The rule of thumb for attention span is one minute for each year of age. A three-year-old may have a three-minute attention span. Break up your Family Time into three-minute increments. With variety, you can additional attention span.
Your children WILL ask you a question that you cannot answer. Promise to find the answer and get back to them within 24 hours. You can call a pastor or search the Internet for more information.
When your children grow up you want them to have fond, lasting memories of Family Time. When referring to your times of formal spiritual training, say “Family Time” often. Int he same way your children will remember going to school and church or playing sports and music, they will remember times of spiritual training called “Family Time.”
Kids love to put on plays. Pick a Bible Story, assign the roles from Director to Diva – everyone gets in on the act. Don’t forget to assign a videographer so you can watch it later.
Answering a question involves risk. Your child’s answer may be right or wrong. Praise him when he guesses at an answer. If he gives the wrong answer say, “Great guess! The answer is…” and give him the correct information. This will keep him participating. If you say, “No, that’s wrong,” children may eventually stop talking.
It’s great and admirable to have Family Time the same night every week. However, it may not be practical for your family. Be willing to move the night if needed. The important thing is to have at least one Family Time each week.
God commands parents and grandparents to be the spiritual teachers with their children (Deut. 6:7, Deut. 4:9, Psalm 78:5). Trust that God will equip you to fulfill his plan. As you prepare, and before you begin your Family Time each week, pray and ask the Holy Spirit to lead you and clearly communicate the message to your children.
When sitting at the table, remove the centerpiece, pencils, paper…anything that can distract a child. A random paper clip left on a table can lead to a possession battle that will ruin the atmosphere for Family Time. Also, when using materials like balloons, string, etc., don’t bring them out until you’re ready to use them.

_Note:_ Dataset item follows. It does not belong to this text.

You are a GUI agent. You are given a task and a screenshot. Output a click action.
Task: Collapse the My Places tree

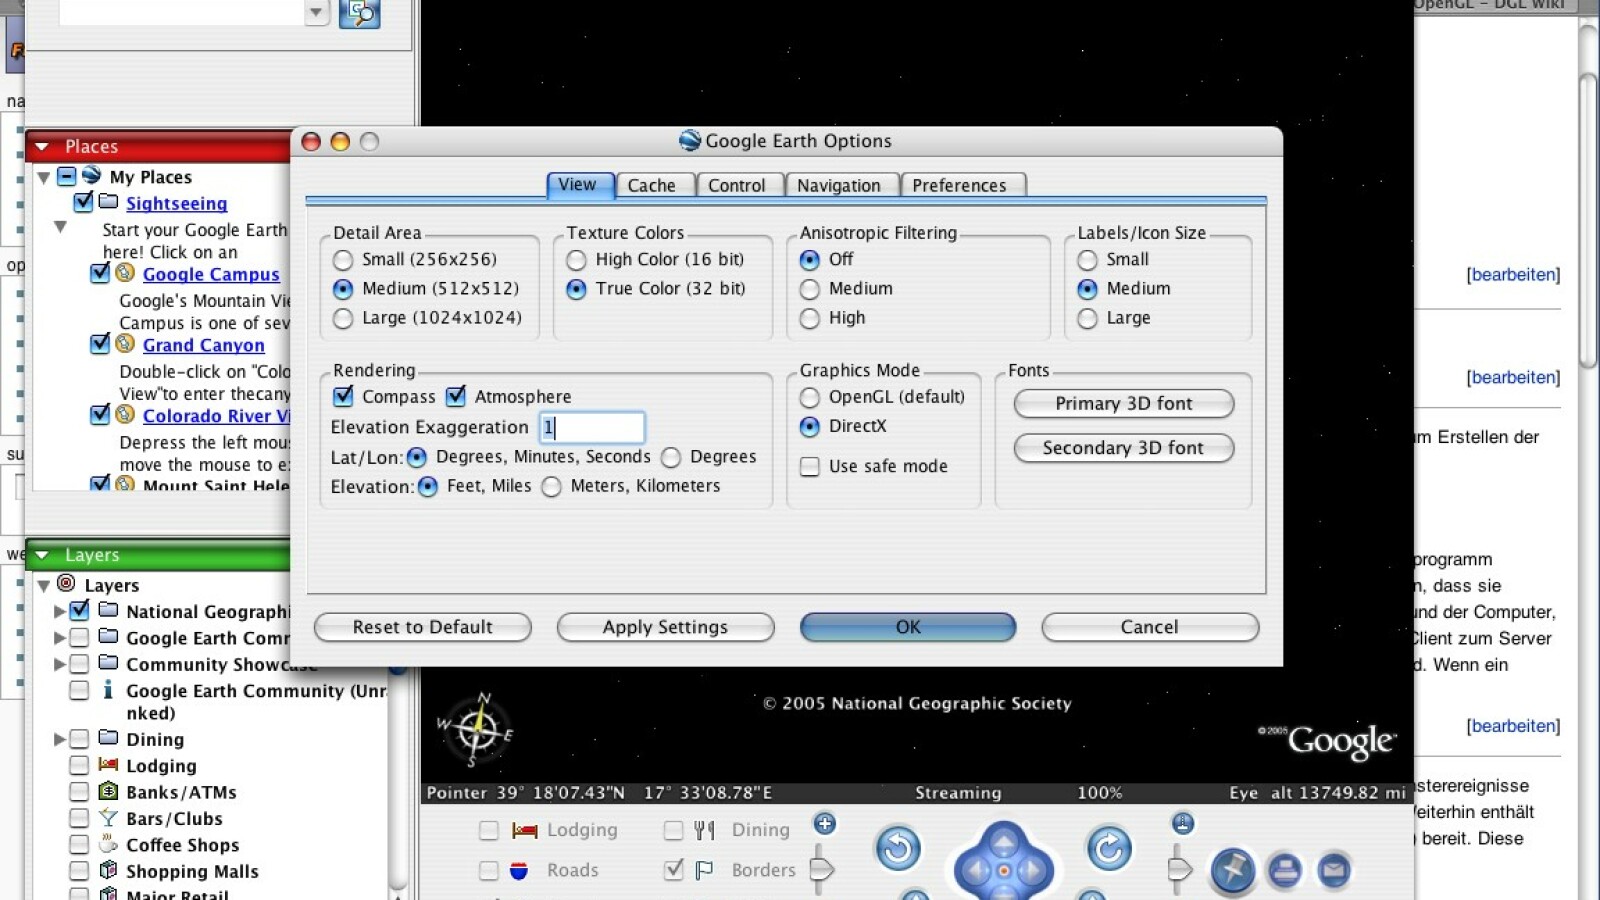44,177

Whenever possible, especially as kids get a little older, involve kids in the lesson preparations. Preparation can be as much fun as doing the activity and certainly increases ownership. Kids will enjoy making an obstacle course, building a tent with sheets, or mixing a big batch of cornstarch.

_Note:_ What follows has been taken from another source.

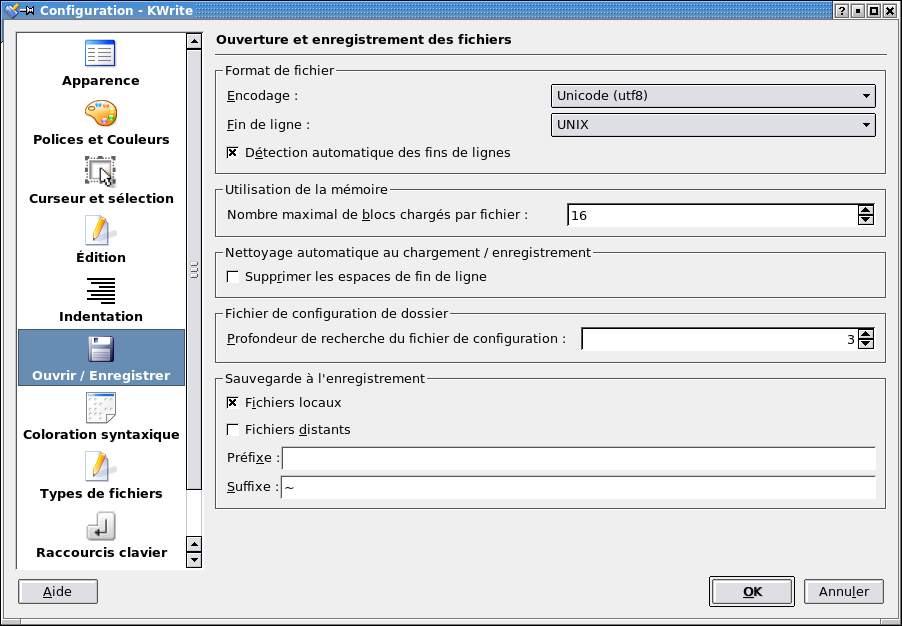This screenshot has height=626, width=902.
Task: Enable Supprimer les espaces de fin de ligne
Action: point(233,277)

Don’t wait another day to get started.
Start your Family Time at the kitchen table even if you are only going to be there for a few minutes. Chairs provide natural boundaries that will help children focus as you explain what will happen during the Family Time.
Be prepared to modify or change the discussion if the Spirit moves the conversation in a different direction.
Coloring a picture to reinforce a Bible Story can be an excellent teaching technique. While the family is coloring, great conversation about the lesson can take place.
Participate with your children in the game or activity. By participating, you show your kids that you value Family Time.
If you’re feeling frustrated or if family members have a negative attitude – reschedule. Keep it positive.
For younger children, put the lesson into a one sentence phrase like: “Noah had faith in God.” Or, “Be content with what God sent.” The same night at bedtime, remind children of the main point. The following morning ask them what they remember from Family Time the night before.
Commit to on e a week and do your best not to take a week off. Continue to do Family Time during the summer months. If you stop, your kids will sense a lack of commitment to Family Time on your part.
Younger children learn best through repetition. In the same way they will watch a video over and over, they may want to repeat fun Family Time activities. Be prepared to repeat the activity, asking the children to explain what the different elements represent. Consider repeating with neighborhood children; your children will learn even more when they teach others.
Younger children benefit from a structured time together. Consider following the Family Time Format each week.
Model for your children that it’s okay to be dramatic, silly, and have fun. Kids love it when their parents are playful.
Have a church service in a crawl space to represent the early church under persecution. Hold your Family Time outside at a neighborhood park. Repeat fun activities when visiting relatives on vacation. Tell the story of Zacchaeus while sitting in a tree house. Changing the setting of your Family Time can be fun.
Using a video clip can be an excellent way to teach a lesson. However, using video clips three weeks in a row becomes predictable and is less effective. Mix up the format and tools you use in your weekly Family Time (coloring, video clips, a snack tied to the lesson, etc.).
Family Time is seldom a disappointment to children. However, parents may sometimes feel like the lesson did not go as well as they had hoped. Often this disappointment is directly related to the parent’s expectations. Keep in mind that kids learn valuable things over time. You don’t have to get something fantastic out of each Family Time. Be prepared to learn right along with your kids.
One day your children will grow up and start families of their own. As your children raise your grandchildren they will be equipped with positive memories and effective tools to pass along the faith of their fathers.
Questions are cool. Frederick Beuchner says, “If you want big answers then ask small questions.” “What did you learn at Sunday School?” is a big question. “Who did you sit next to at Sunday School?” is a smaller question that can lead to more discussion.
Remember the most important things you can do: take your time, engage your child, and have fun together. A silly accent never hurts either!